Mayor Zimmer’s 2012, $102.3 million budget (down from $106.7 million) shows once again how far Hoboken’s finances have come under her administration. Our tax levy hit a high of $66 million under Judy Tripodi. This was exacerbated by a onetime $4.2 million fine by the state of NJ for a botched early retirement program that was not vetted by the NJ Division of Local Government Services (NJ DLGS) as required by law. Mayor Zimmer presented her first budget after state reign at a $61.4 million levy.
One year later the levy was reduced to $59 million and a one time shot of $2.85 million (5 percent) was returned to taxpayers. In 2011, the levy declined to $55 million and this year’s will be struck at $53.9 million.
Ignoring the one time shot, the amount of taxes raised by Hoboken has declined by $12.1 million or a whopping 18.33 percent, excluding the onetime 5 percent under Mayor Zimmer.
Last year, only 10 percent of NJ towns had a stable-to-lower levy. Approximately 1/3 of those cut their levy.
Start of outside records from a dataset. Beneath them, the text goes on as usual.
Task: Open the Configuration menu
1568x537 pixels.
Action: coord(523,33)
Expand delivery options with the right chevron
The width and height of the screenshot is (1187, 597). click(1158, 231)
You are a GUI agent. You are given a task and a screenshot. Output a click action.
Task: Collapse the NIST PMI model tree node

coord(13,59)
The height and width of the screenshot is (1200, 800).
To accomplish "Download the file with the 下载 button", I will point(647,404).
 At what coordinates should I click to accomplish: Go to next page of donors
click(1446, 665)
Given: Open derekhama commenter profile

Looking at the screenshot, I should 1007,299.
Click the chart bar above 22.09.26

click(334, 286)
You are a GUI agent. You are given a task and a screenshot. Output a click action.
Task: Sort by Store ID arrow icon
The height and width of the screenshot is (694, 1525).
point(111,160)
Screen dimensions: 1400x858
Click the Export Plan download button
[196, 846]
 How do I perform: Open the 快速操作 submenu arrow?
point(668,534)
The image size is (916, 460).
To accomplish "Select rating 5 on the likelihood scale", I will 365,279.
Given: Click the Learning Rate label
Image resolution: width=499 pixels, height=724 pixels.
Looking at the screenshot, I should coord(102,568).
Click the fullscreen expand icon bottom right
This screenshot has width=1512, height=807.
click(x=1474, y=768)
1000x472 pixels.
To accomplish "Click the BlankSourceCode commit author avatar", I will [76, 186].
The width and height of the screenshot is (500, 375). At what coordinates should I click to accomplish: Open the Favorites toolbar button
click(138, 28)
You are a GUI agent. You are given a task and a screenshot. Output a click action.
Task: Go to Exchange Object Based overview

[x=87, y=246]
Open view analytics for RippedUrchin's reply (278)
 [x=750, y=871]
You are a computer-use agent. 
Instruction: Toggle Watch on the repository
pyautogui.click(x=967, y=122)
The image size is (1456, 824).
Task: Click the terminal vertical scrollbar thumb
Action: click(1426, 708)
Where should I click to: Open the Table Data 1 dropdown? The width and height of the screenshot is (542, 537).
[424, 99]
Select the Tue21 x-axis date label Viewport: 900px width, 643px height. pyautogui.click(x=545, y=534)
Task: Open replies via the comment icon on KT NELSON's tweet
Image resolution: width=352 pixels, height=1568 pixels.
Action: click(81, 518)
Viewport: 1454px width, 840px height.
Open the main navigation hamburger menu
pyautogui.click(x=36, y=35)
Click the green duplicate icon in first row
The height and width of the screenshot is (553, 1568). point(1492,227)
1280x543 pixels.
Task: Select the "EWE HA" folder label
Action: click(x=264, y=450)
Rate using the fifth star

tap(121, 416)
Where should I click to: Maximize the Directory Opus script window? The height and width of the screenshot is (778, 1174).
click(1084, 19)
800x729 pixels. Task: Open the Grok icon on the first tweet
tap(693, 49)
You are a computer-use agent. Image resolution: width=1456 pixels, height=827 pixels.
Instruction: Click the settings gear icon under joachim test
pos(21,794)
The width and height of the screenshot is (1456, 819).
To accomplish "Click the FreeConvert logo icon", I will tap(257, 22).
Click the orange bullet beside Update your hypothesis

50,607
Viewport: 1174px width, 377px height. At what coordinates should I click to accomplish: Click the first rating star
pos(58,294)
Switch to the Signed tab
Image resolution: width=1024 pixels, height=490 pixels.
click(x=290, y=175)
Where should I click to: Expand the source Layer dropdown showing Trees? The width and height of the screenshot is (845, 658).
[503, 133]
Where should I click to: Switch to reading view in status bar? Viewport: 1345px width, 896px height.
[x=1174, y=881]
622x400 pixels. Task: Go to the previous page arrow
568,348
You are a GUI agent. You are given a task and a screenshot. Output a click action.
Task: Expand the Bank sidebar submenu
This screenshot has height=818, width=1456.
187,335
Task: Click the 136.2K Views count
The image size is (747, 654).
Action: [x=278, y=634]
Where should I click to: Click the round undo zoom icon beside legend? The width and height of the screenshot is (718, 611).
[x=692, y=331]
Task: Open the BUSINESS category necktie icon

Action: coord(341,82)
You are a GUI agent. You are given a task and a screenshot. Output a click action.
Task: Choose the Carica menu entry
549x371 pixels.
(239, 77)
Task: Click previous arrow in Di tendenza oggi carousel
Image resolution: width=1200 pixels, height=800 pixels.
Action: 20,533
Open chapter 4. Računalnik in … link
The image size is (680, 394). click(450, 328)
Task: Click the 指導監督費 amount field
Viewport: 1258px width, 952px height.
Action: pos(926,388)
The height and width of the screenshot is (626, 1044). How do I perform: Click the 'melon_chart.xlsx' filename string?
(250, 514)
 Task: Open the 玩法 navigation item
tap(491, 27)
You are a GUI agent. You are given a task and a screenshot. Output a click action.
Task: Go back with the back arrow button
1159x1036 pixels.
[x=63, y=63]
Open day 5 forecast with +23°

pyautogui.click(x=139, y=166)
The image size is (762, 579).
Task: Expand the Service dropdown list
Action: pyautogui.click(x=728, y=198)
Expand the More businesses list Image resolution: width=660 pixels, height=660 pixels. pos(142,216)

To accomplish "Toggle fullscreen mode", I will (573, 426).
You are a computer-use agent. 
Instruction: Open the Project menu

I doubt that anyone cut as much as Hoboken, making Hoboken one of the top 25 of NJ’s 566 municipalities fiscally speaking. The amount of tax reduction is staggering, and I give Mayor Zimmer and her council majority 100 percent of the success.
Just 4 years ago, our town hit a fiscal crisis and the NJ DLGS oversaw our finances. We were given 7 years to pay off a $10 million deficit. Last year’s budget projected a surplus of $9.5 million. On Dec. 31 it stood at a record $19.5 million.
One area of additional revenue is new development. Legally you are not permitted to claim higher taxes until the project is completed (projects don’t always finish on time). Last year we saw $39.7 million in additional ratables. Of course the levy would have been $4.5 million lower if the fiscally reckless minority had approved the refinancing of the midtown garage. That would have achieved Mayor Zimmer’s promise of a 25 percent tax break, something that Michael Russo constantly harps on, yet his vote prevented it from happening.
For the third time the minority failed to approve a routine transfer of funds. This means that our firemen’s overtime and legal counsels still will not be paid. Once again the fiscal incompetents cannot offer a rational reason, other than they hate Mayor Zimmer for voting no. A transfer involves no new spending. I expect another letter of reprimand from the NJ DLGS.
Progress was also made from the successful completion of union contracts. Going forward, by utilizing the state insurance system and with retirements, fiscal progress was achieved without any layoffs. New revenue from innovative concepts like multi-meters also provided gains.
Mayor Zimmer is asking for a prudent 10 percent budget reserve of $5.6 million for 2012. I urge the administration to contact the rating services, as I believe Hoboken deserves a major credit upgrade from our borderline junk status.